John sat down. “What’s this?” He pointed to the Metropolitan Museum of Art. “I’m not that keen to go to museums. We always went to the British Museum for school. My sister likes that kind of stuff, but not me.”

“These are only suggestions,” said Millie. She placed a muffin and a quartered orange in front of him.

John smiled appreciatively. He picked up a piece of orange, pressed it against his teeth, and sucked it to a damp, stringy mat.

“I can drive you to the station to catch the ten-o-two train, if you want to leave in fifteen minutes,” said Millie. She slid sidesaddle into a chair and began eating a second muffin. Her manner was sprinkled with youthful motions, as if her body were on occasion falling into a memory or a wish.

“That would be lovely, thanks,” said John.

“Did you really not like living in England?” asked Millie, but they were both eating muffins, and it was hard to talk.

At the station she pressed a twenty into his hand and kissed him on the cheek. He stepped back away from her and got on the train. “See a play,” Millie mouthed at him through the window.

AT DINNER it was just she and Hane. Hane was talking about Jesus again, the Historical Jesus, how everyone misunderstood Christ’s prophetic powers, how Jesus himself had been mistaken.

“Jesus thought the world was going to end,” said Hane, “but he was wrong. It wasn’t just Jerusalem. He was predicting the end for the whole world. Eschatologically, he got it wrong. He said it outright, but he was mistaken. The world kept right on.”

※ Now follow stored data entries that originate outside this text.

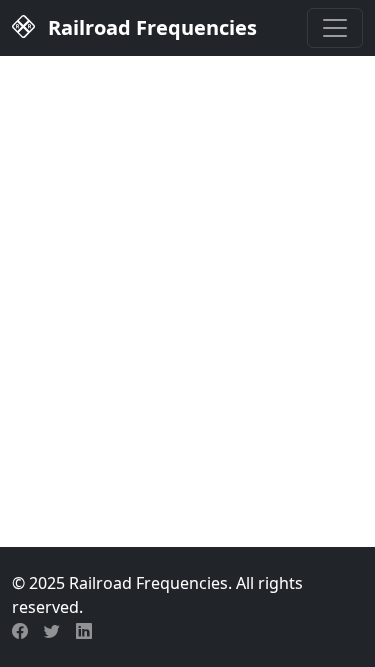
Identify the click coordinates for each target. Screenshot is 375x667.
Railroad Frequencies (150, 27)
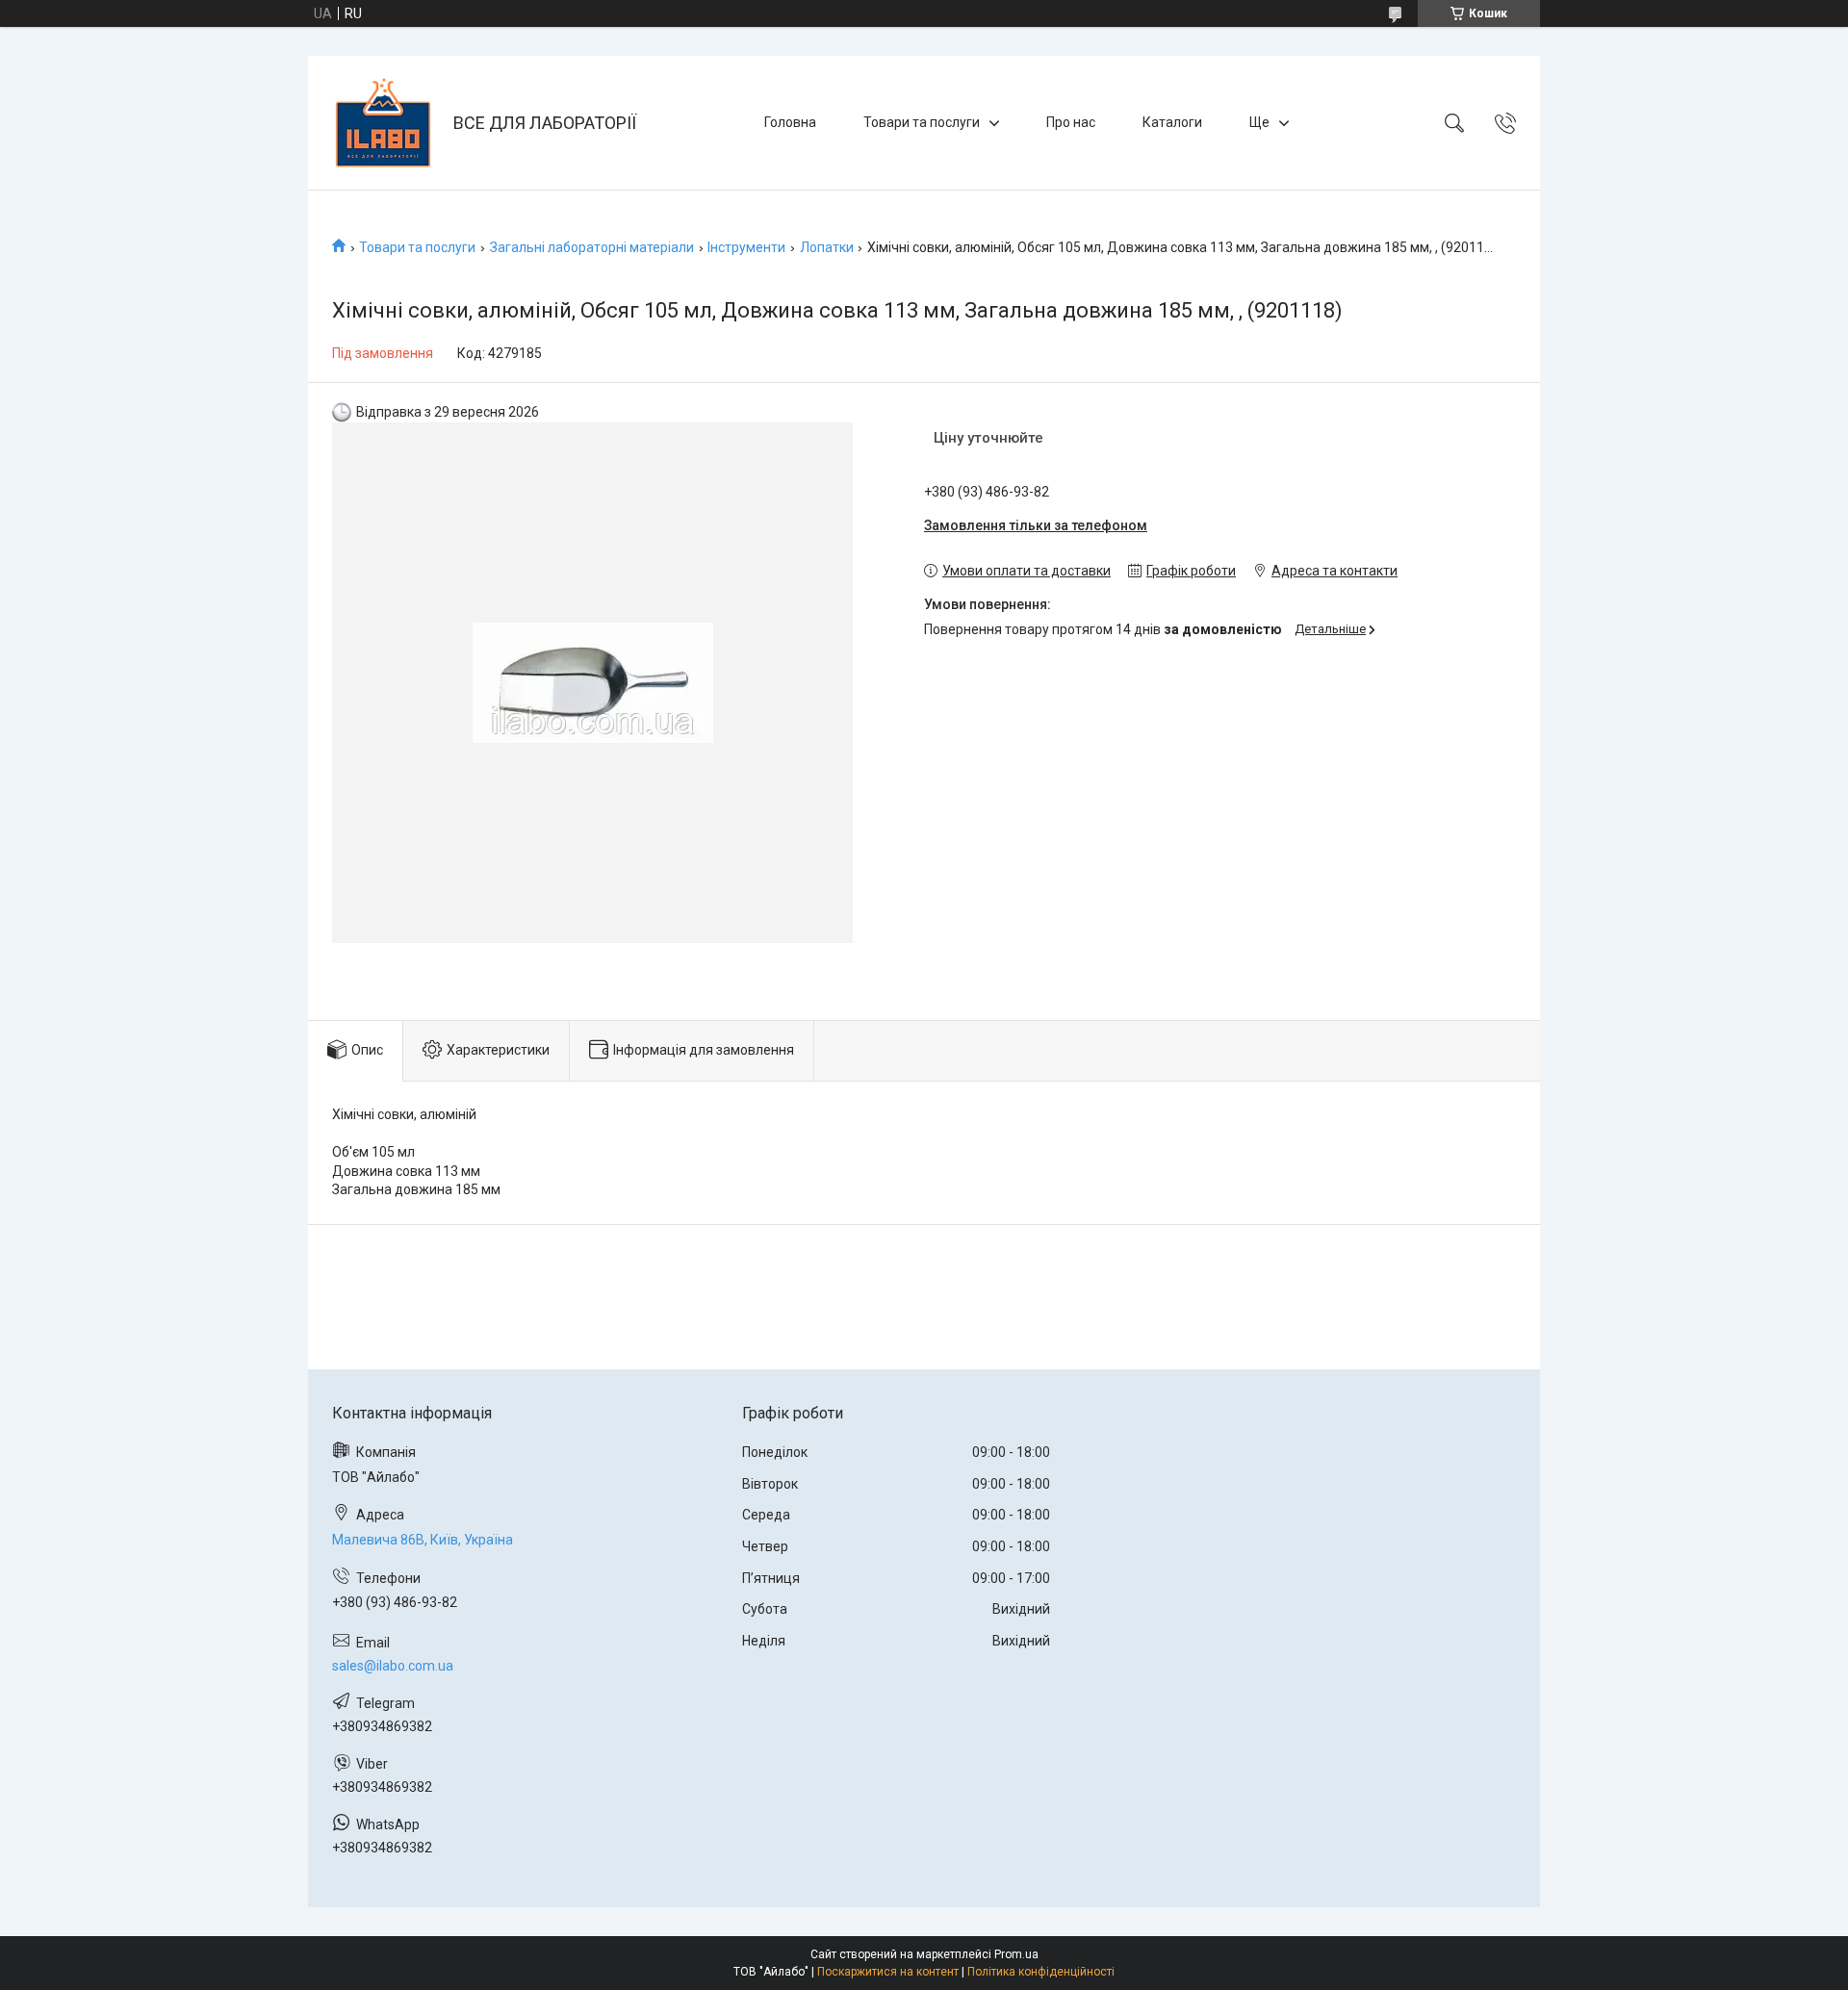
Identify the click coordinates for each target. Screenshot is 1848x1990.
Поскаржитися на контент (888, 1971)
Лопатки (827, 247)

“Perhaps he meant it as a kind of symbol. You know, poetically, not literally.” Millie had heard Hane suggest this himself. They were his words she was speaking, one side of his own self-argument.

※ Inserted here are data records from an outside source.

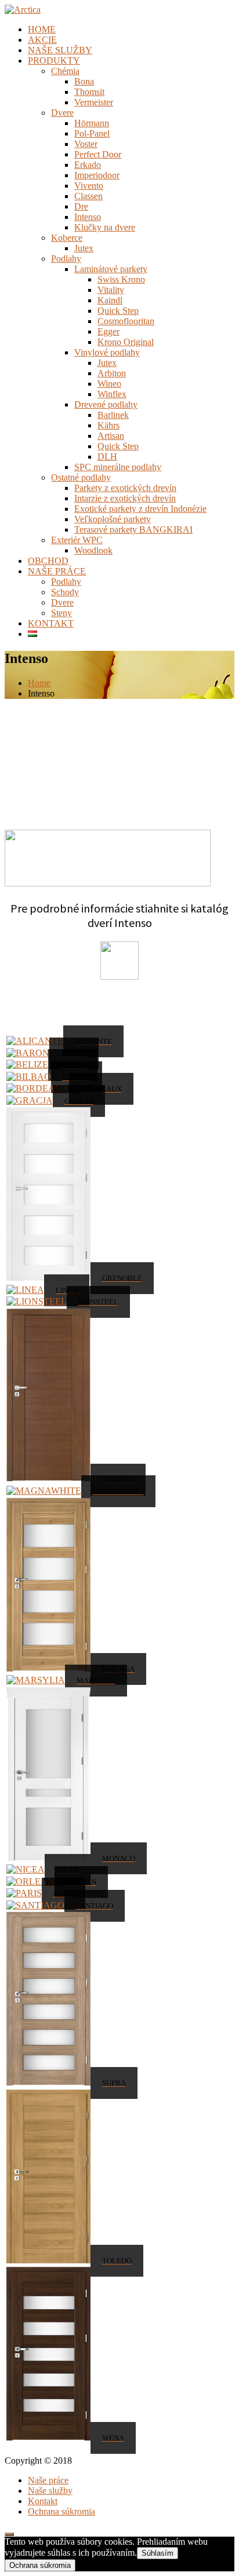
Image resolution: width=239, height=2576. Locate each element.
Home (39, 683)
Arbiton (111, 373)
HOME (42, 29)
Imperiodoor (96, 175)
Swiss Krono (121, 279)
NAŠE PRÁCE (57, 571)
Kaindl (109, 300)
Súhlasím (157, 2553)
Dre (81, 206)
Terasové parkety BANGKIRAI (133, 529)
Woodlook (93, 550)
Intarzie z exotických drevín (125, 498)
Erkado (87, 165)
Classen (88, 196)
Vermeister (93, 102)
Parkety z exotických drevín (125, 488)
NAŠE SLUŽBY (60, 50)
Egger (108, 331)
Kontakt (42, 2501)
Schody (65, 592)
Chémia (65, 71)
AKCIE (42, 40)
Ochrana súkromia (61, 2511)
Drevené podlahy (105, 404)
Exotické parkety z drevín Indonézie (140, 509)
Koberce (66, 238)
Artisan (110, 436)
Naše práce (48, 2480)
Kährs (108, 425)
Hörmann (91, 123)
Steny (61, 613)
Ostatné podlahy (81, 477)
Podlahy (66, 258)
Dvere (62, 113)
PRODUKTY (54, 60)
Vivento (88, 185)
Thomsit (89, 92)
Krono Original (125, 342)
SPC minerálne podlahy (117, 467)
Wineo (109, 384)
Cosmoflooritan (125, 321)
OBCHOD (48, 561)
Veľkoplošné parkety (112, 519)
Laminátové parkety (110, 269)
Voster (85, 144)
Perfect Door (97, 154)
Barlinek (113, 415)
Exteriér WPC (77, 540)
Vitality (110, 290)
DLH (107, 456)
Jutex (83, 248)
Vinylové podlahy (107, 352)
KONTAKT (51, 623)
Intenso (87, 217)
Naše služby (50, 2491)
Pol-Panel (92, 133)
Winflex (111, 394)
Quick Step (118, 311)
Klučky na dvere (104, 227)
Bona (84, 81)
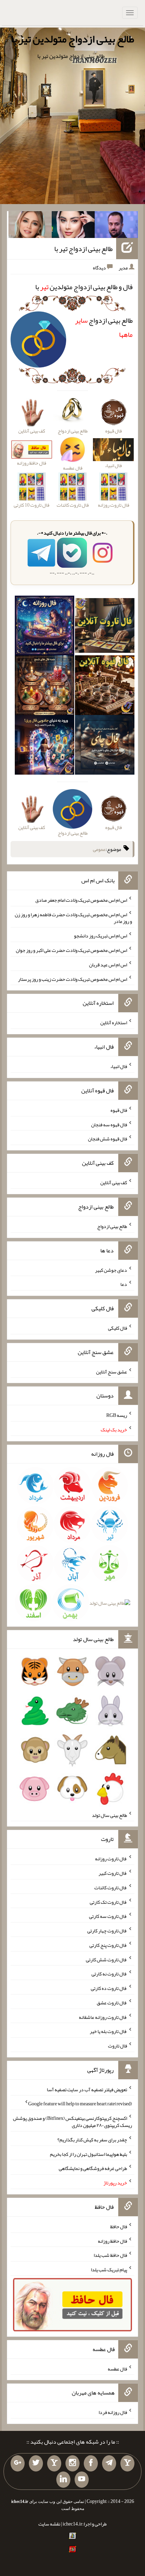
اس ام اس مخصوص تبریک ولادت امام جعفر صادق (81, 900)
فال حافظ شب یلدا (110, 2255)
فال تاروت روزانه (111, 1859)
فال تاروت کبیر (113, 1873)
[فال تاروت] (104, 627)
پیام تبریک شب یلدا (109, 2269)
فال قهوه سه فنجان (109, 1124)
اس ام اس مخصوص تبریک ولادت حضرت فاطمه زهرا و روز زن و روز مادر (73, 917)
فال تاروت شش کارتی (106, 1959)
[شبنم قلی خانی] (30, 226)
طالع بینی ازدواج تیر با (83, 249)
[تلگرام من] (109, 2463)
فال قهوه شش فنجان (107, 1139)
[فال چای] (104, 746)
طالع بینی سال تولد (109, 1815)
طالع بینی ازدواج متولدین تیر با (72, 38)
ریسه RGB (116, 1415)
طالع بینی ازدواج (112, 1226)
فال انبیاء (118, 1066)
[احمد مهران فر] (116, 226)
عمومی (99, 849)
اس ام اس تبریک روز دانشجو (100, 936)
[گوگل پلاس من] (18, 2463)
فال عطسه (117, 2368)
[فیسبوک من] (91, 2463)
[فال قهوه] (104, 686)
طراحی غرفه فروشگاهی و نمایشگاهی (93, 2168)
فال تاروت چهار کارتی (107, 1931)
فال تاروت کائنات (110, 1887)
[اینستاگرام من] (72, 2463)
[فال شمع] (44, 686)
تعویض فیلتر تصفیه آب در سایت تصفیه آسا (87, 2089)
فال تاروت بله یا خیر (108, 2031)
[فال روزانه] (44, 627)
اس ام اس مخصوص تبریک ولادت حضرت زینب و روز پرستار (72, 979)
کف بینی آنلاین (113, 1182)
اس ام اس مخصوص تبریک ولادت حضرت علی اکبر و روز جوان (71, 950)
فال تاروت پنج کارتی (108, 1945)
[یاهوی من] (127, 2463)
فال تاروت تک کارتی (108, 1902)
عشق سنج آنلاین (111, 1371)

“No, he meant it literally,” Hane barked a little fiercely.

“Well, we all make mistakes,” said Millie. “Isn’t the world funny that way.” She always tried to listen to Hane. She knew that few students registered for his courses anymore, and those that did tended to be local fundamentalists, young ignorant people, said Hane, who had no use for history or metaphor. They might as well just chuck the Bible! In class Hane’s primary aim was reconciling religion with science and history, but these young “Pentecostalists,” as Hane referred to them, didn’t believe in science or history. “They’re mindless, some of these kids. And if you want your soul nourished — and they do, I think — you’ve got to have a mind.”

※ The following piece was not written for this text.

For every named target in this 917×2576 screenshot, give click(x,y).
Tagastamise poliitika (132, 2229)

“Cleanliness is next to godliness,” said Millie.

“What are you talking about?” asked Hane. He looked depressed and impatient. There were times when he felt he had married a stupid woman, and it made him feel alone in the world.

“I’ve been thinking about the garbage barge,” said Millie. “I guess my mind’s wandering around, just like that heap of trash.” She smiled. She had been listening to all the reports on the barge, had charted its course from Islip, where she had relatives, to Morehead City, where she had relatives. “Imagine,” she had said to her neighbor in their backyards, near the prize tulips that belonged to neither one of them. “Relatives in both places! Garbagey relatives!”

Millie wiped her mouth with her napkin. “It has nowhere to go,” she said now to her husband.

Hane served himself more leftovers. He thought of Millie and this interest of hers in ecology. It baffled and awed him, like a female thing. In the kitchen Millie kept an assortment of boxes for recycling household supplies. She had boxes marked Aluminum, Plastic, Dry Trash, Wet Trash, Garbage. She had twice told him the difference between garbage and trash, but the distinction never meant that much to him, and he always forgot it. Last night she had told him about swans in the park who were making their nests from old boots and plastic six-pack rings. “Laying their eggs in litter,” she’d said. Then she told him to be more fatherly toward John Spee, to take a friendly interest in the boy.

“Is this the end of the leftovers?” asked Hane. At his office at the college he ate very light lunches. Often he just brought a hard-boiled egg and sprinkled it carefully with salt, shaking the egg over the wastebasket if he got too much on by mistake.